9.10 All major management transitions between categories of management

*Notes: Transitions may be due to offenders having new directives and orders or reverting to a lower management status at termination or expiry of the previous status. In a small number of cases the data is erroneous. However all transitions are included for completeness. For more details see: data source and enrichment methodology; data spreadsheet; major management category.

Reading across the page gives the number of people transitioning to the status listed on the left hand side, with the columns indicating the status people have come from. For example the "Remand" row shows 14353 episodes of remand were started and the "Remand" column shows 14285 episodes of remand were completed for a net increase of 68 remanded individuals overall.

9.11 Overall offender pool growth and circulation in 2008-2009 financial year

The table below and scale diagram provide the relative numbers of the recently active vs. currently managed offenders. Overall, new offenders and desisting offenders are reasonably closely matched meaning that total offenders have not changed much this year. Most of Corrections' new intake in the last year is drawn from the pool of known offenders seen within the previous ten years.

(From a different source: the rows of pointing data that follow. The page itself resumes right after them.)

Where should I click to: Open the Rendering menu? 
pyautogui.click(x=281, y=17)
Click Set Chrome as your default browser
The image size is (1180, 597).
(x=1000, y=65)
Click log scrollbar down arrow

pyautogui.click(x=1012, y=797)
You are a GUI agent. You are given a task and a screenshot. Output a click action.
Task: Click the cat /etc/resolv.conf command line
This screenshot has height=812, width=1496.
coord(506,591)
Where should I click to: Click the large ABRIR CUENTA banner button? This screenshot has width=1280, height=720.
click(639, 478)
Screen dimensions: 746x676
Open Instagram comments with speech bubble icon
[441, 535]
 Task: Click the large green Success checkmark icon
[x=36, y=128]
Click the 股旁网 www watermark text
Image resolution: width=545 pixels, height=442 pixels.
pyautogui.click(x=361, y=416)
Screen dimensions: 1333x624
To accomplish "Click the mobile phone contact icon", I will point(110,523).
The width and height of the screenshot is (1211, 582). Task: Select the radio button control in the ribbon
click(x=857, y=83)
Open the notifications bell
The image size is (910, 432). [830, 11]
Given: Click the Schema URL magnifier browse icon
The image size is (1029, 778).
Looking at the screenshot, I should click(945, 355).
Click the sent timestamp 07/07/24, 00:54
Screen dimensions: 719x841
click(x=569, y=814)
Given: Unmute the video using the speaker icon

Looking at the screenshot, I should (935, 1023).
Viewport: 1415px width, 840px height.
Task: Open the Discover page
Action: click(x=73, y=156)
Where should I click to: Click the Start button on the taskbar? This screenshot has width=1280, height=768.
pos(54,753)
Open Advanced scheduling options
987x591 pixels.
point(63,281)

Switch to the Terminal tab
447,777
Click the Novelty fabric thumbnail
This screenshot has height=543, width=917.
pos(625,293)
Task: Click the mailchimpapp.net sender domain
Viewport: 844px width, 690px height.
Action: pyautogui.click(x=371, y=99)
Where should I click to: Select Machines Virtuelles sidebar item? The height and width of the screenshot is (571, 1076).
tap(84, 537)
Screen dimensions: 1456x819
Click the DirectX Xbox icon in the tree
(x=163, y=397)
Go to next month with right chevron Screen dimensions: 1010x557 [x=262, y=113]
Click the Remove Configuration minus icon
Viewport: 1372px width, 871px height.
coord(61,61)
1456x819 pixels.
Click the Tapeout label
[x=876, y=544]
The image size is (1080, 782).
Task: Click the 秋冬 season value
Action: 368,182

The diagram above depicts the pool of all offenders either under current management or recently managed. The relative size of the arrows overlaid on the chart show the proportionate throughputs of offenders from one category to another. It should be noted that the totals used here differ slightly from other pages in this report as the above totals include offenders in remand but reassigned appropriately as Corrections managed offenders or recently managed offenders on the basis their status immediately before the remand. For example someone on community work and then remanded would still be regarded as a Corrections managed offender, but someone remanded with no previous history would not be included in the above numbers.

9.12 Overall offender pool growth since 1980

In the graph above, the "recently managed offenders pool" refers to the pool of offenders that on the balance date were not under Corrections sentence management but had been within the 10 years prior to that balance date. This provides a method for benchmarking active offenders, estimating the number of known new or recidivist offenders that are in circulation in the country at any one time. If offenders are known (by Corrections) to have died or have been deported they are removed from this pool. The historical data comes originally from the national "Law Enforcement System" that comprehensively recorded all sentences starting in 1976. In addition recidivist histories were back entered for some years after 1976 as the recidivists came to attention again. As there is no certainty around the back entry of data then the "recently managed offender pool" may under estimate numbers prior to 1986. The quality of the "recently managed offender pool" concept depends on the quality of the justice sector's offender identity management over the time span. The indications are that this underpinning identity management functionality has been consistently good. So the concept of the "recently managed offender pool" is robust. Interestingly it appears that the "recently managed offender pool" has stopped growing and that current growth is only in the numbers under Corrections' management.

Interpretation of the "recently managed offender pool" trend is difficult because a large number of those included at any one time will be offenders that are one time minor offenders from up to ten years ago mixed in with recidivists that have desisted and recidivists that are active.

Some possible explanations for the dramatic changes appearing above and requiring further investigation are listed below:

  • Corrections are being directed to manage offenders for longer periods before they move to the recently managed offender pool.
  • Recidivists are being rounded up more and more quickly so that a greater proportion of their time is spent under Corrections management.
  • Social policies or conditions have been gaining traction and the rate at which new recidivist offenders are created has dropped off.
  • We have had several decades of becoming more punitive but have reached a new steady state.
  • We have become punitive enough that deterrence is quite suddenly working.